Network neutrality: Three Simple Questions...
The term "network neutrality" refers to the concept that telcos, cable providers, and other carriers should not inspect, filter, delay or otherwise discriminate against Internet traffic. That's how the Internet works today. And it may not be how the Internet works tomorrow, if the carriers get their way.
BellSouth, for example, has argued against regulations that would guarantee network neutrality:
|"What BellSouth is talking about in the context of net neutrality is bigger, better, faster internet -- the internet of the future," said Bennett Ross, general counsel for BellSouth's Washington office. "We see there are only two really principals and questions that have to be addressed. ... Namely is this an area which the government should regulate? And if the government is going to regulate what are those regulations going to look like?"|
Bigger, faster, and better? Wow! Who wouldn't want that?

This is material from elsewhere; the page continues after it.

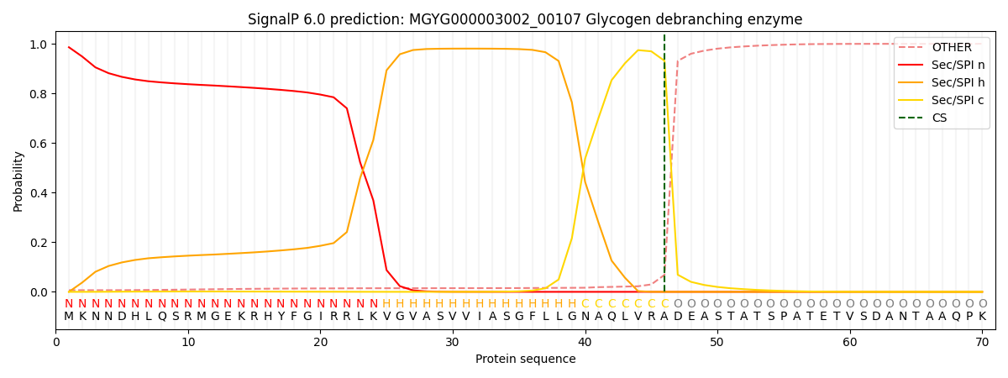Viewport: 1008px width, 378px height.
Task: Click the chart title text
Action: click(x=525, y=19)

Well, technology companies and civil libertarians for starters. They contend that the carriers are up to no good and they provide some alarming scenarios. The Nation's Jeff Chester, for instance, wrote:
|...[the] largest telephone and cable companies are crafting an alarming set of strategies that would transform the free, open and nondiscriminatory Internet of today to a privately run and branded service that would charge a fee for virtually everything we do online.|
So who's right? Are the carriers doing what's best for us? Or for them?
Three Simple Questions
Cisco is pitching new and ominous hardware that can help filter, monitor, and control packet flow for carriers. Because of this, I have crafted three simple questions that the carriers should be required to answer before they are permitted to violate network neutrality. They are as follows:
Will you use deep packet inspection to analyze and/or meter customer behavior?
Will you offer tiered (e.g., "gold", "silver", and "bronze") Internet packages to customers otherwise operating at the same bandwidth?
Will you monitor and/or block voice-over-IP (VoIP), peer-to-peer file transfers, or any other class of communication by customers?
I believe the carriers should be forced to answer these three questions honestly and directly.
If any of these questions are answered affirmatively, the carriers should be regulated accordingly. If the carriers refuse to answer, they should likewise be regulated.
Either way, it's a Losing Strategy
In the unlikely event that the carriers do kill off network neutrality, it's still a profoundly weak strategy for their businesses. As I pointed out a few days ago, a wide range of technological solutions exist to defy packet inspection and filtering. These solutions will continue to evolve; we can expect them to be incorporated into default installations of Internet clients (e.g., the Firefox browser) to make them easier for the general public to use.
The bottom line is that either outcome is bad business for the carriers. The concept that appears to be foreign to the telcos and cable companies is simple: add value, don't subtract it.